Trump parla alla nazione: «La vittoria è nostra ma vogliono rubarcela, il conteggio dei voti fino a venerdì è una frode. Andrò subito alla Corte suprema» – Il video

Per The Donald il voto postale non deve cambiare i primi risultati a lui favorevoli. E minaccia una lunga battaglia legale

«Grazie per i milioni di persone che mi hanno supportato. Eravamo pronti a celebrare un grande successo ma la nostra vittoria è stata improvvisamente sospesa». Un discorso dal sorriso amaro quello di Donald Trump che alle 8.20 di questa mattina – ora italiana -, 4 novembre, ha convocato il pool della stampa nella East Room della Casa Bianca dove ad attenderlo c’erano circa 250 invitati. Il presidente Usa ha commentato così la notte elettorale delle Presidenziali 2020, nonostante il conteggio dei voti sia ancora in corso. «Ringrazio gli americani, abbiamo vinto ovunque, risultati fenomenali. Francamente, abbiamo vinto le elezioni».

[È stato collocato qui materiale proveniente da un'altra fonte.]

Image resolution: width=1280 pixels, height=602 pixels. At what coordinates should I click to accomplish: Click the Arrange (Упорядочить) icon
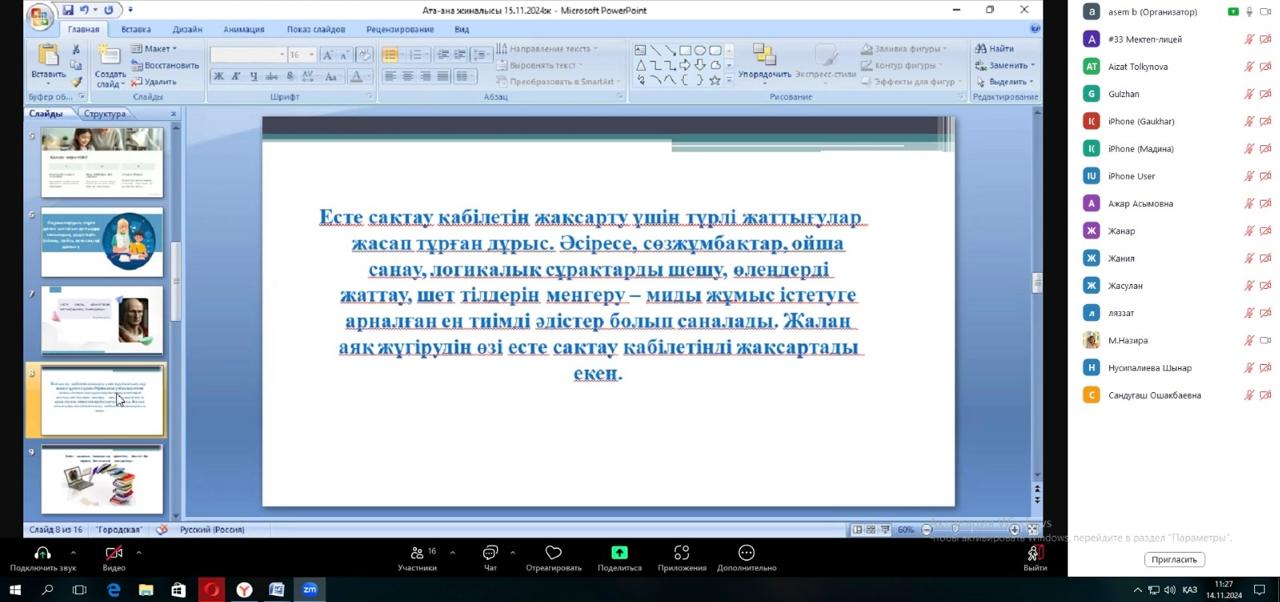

Poi l’elenco degli Stati a maggioranza repubblicana: «Stiamo vincendo anche in Pennsylvania, con un margine veramente enorme», è il riferimento allo stato in cui è nato Joe Biden. «La partita non è chiusa», ha aggiunto. «È chiaro che abbiamo vinto in Georgia e North Carolina». E l’avvertimento che annuncia una battaglia legale, probabilmente molto lunga: «C’è un gruppo molto triste di persone che sta cercando di togliere il voto a milioni di elettori di Trump. Andremo alla Corte Suprema, questa è una frode per gli americani, e un imbarazzo per il Paese. Non è possibile che arrivino voti per posta che contestano il nostro risultato».